Directions: Repeat the lines below exactly as written, please, from the line with "You are a GUI" to the line with "Login (253, 19)", both lines included, and no others.

Raw data:
* * * * *
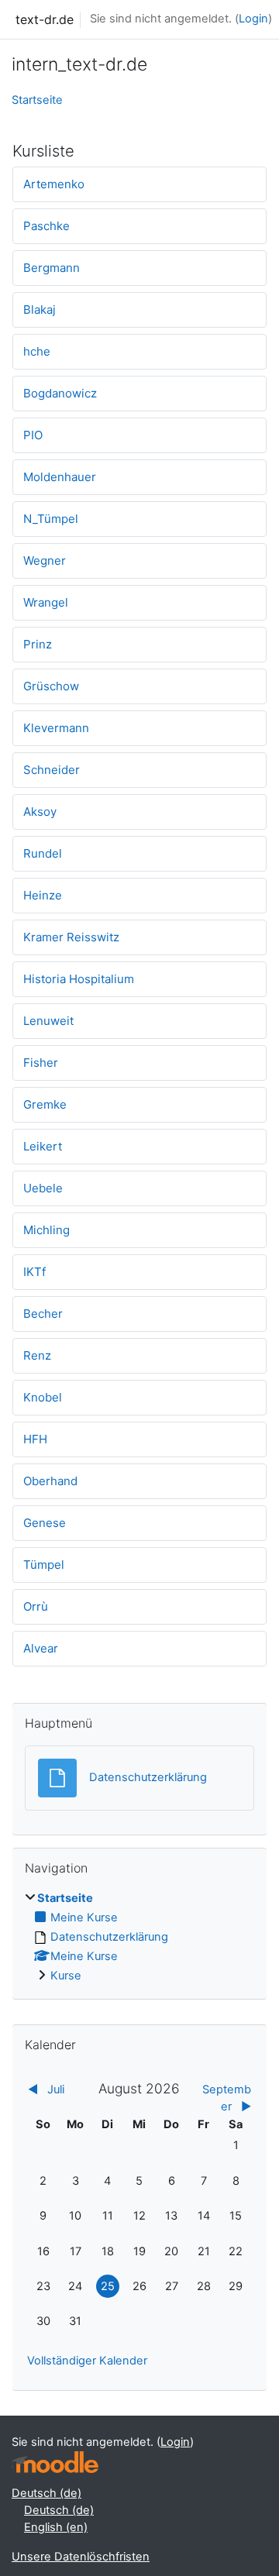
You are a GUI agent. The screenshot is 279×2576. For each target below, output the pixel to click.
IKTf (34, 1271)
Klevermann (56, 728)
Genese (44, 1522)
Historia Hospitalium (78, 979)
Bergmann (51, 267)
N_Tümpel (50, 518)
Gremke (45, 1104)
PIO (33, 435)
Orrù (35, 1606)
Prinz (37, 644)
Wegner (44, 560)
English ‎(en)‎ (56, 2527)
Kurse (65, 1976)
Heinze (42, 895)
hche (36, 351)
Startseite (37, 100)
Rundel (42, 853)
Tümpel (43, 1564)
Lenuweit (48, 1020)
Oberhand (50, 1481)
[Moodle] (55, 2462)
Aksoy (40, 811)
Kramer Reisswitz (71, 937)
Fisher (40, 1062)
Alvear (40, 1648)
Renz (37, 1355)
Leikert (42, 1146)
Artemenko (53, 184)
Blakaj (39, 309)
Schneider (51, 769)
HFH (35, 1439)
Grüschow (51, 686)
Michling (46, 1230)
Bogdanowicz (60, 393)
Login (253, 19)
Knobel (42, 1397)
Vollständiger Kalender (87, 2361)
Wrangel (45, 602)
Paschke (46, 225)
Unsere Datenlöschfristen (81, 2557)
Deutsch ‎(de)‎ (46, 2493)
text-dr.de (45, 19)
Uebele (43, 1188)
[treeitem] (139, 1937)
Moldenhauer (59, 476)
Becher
* * * * *
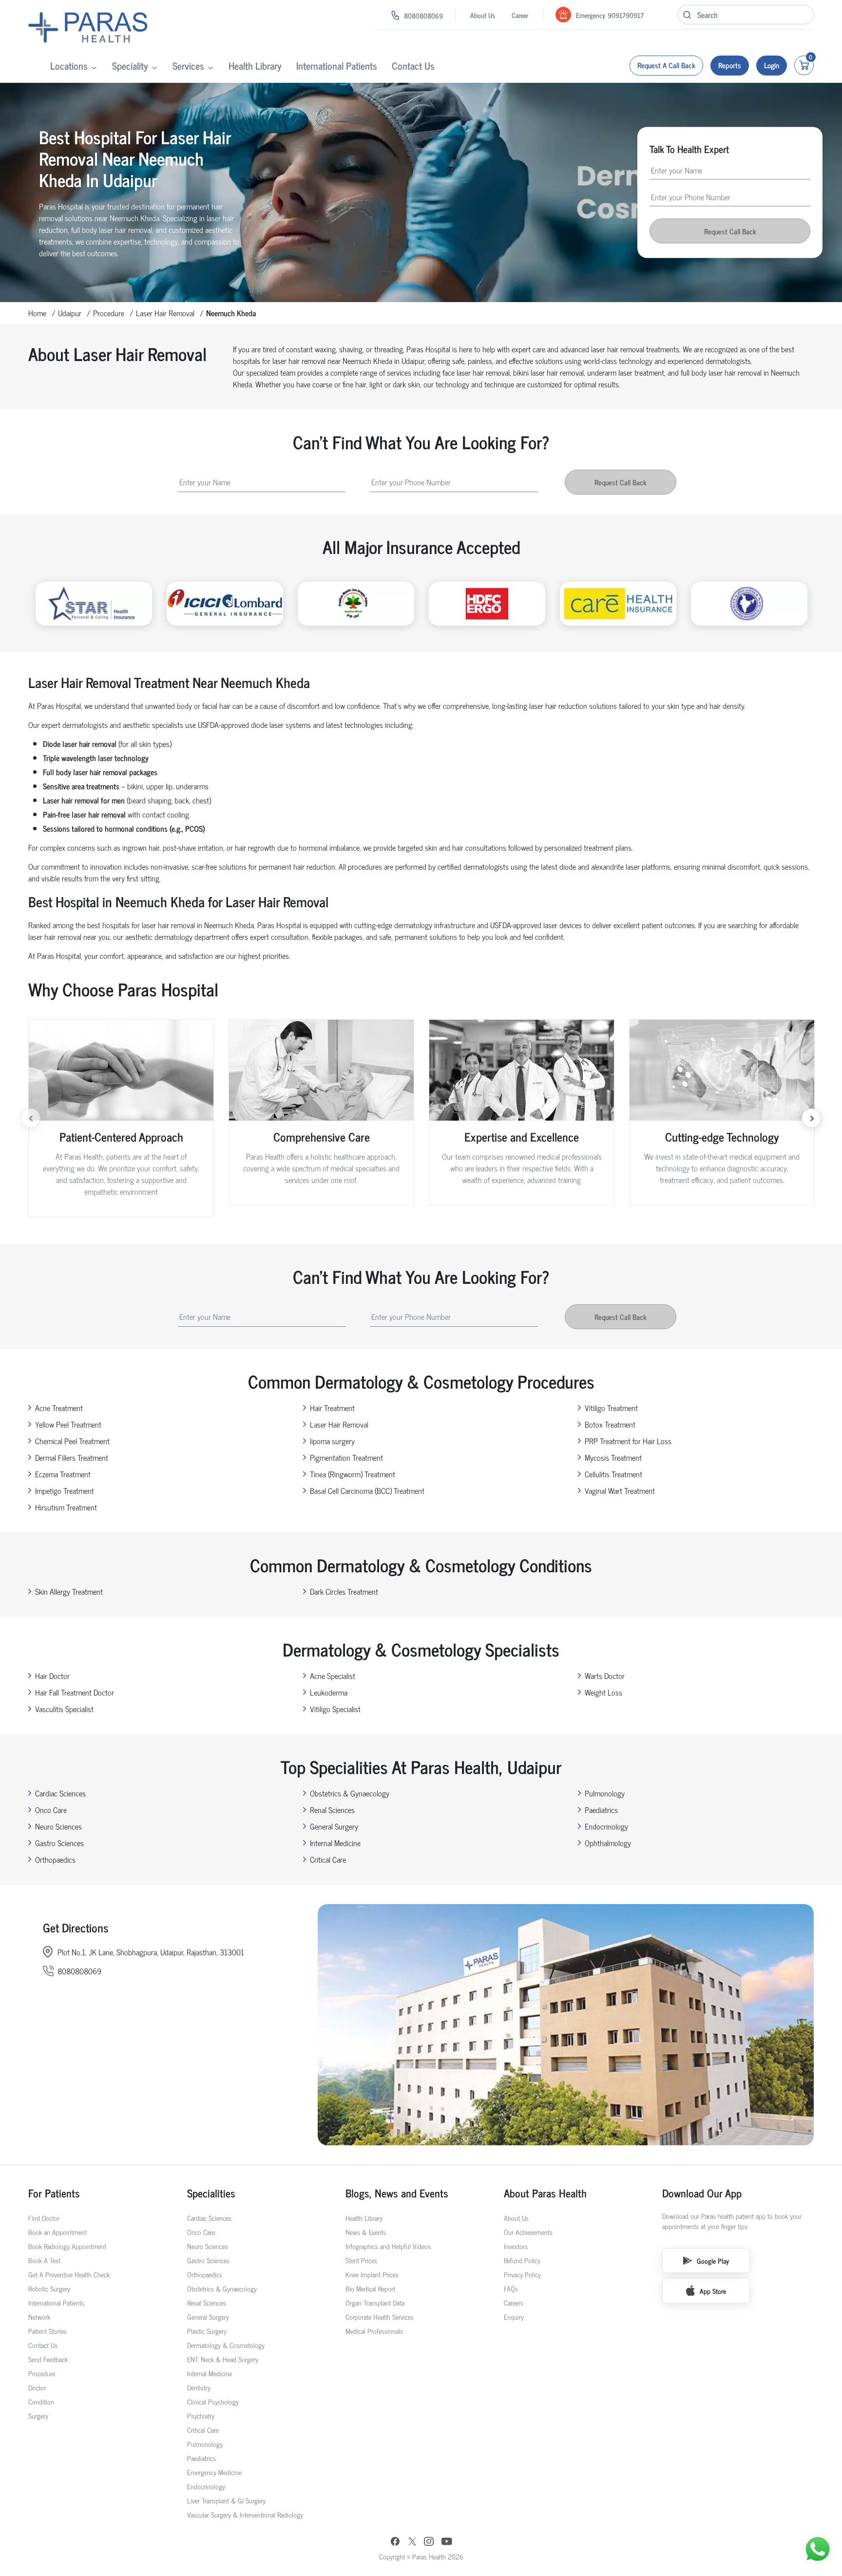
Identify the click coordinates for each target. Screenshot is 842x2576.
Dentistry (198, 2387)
* * * * *
Exercise output:
You are a GUI agent. The screenshot is 279×2576. For each target below, output the pixel to click.
IKTf (34, 1271)
Klevermann (56, 728)
Genese (44, 1522)
Historia Hospitalium (78, 979)
Bergmann (51, 267)
N_Tümpel (50, 518)
Gremke (45, 1104)
PIO (33, 435)
Orrù (35, 1606)
Prinz (37, 644)
Wegner (44, 560)
English ‎(en)‎ (56, 2527)
Kurse (65, 1976)
Heinze (42, 895)
hche (36, 351)
Startseite (37, 100)
Rundel (42, 853)
Tümpel (43, 1564)
Lenuweit (48, 1020)
Oberhand (50, 1481)
[Moodle] (55, 2462)
Aksoy (40, 811)
Kramer Reisswitz (71, 937)
Fisher (40, 1062)
Alvear (40, 1648)
Renz (37, 1355)
Leikert (42, 1146)
Artemenko (53, 184)
Blakaj (39, 309)
Schneider (51, 769)
HFH (35, 1439)
Grüschow (51, 686)
Michling (46, 1230)
Bogdanowicz (60, 393)
Login (253, 19)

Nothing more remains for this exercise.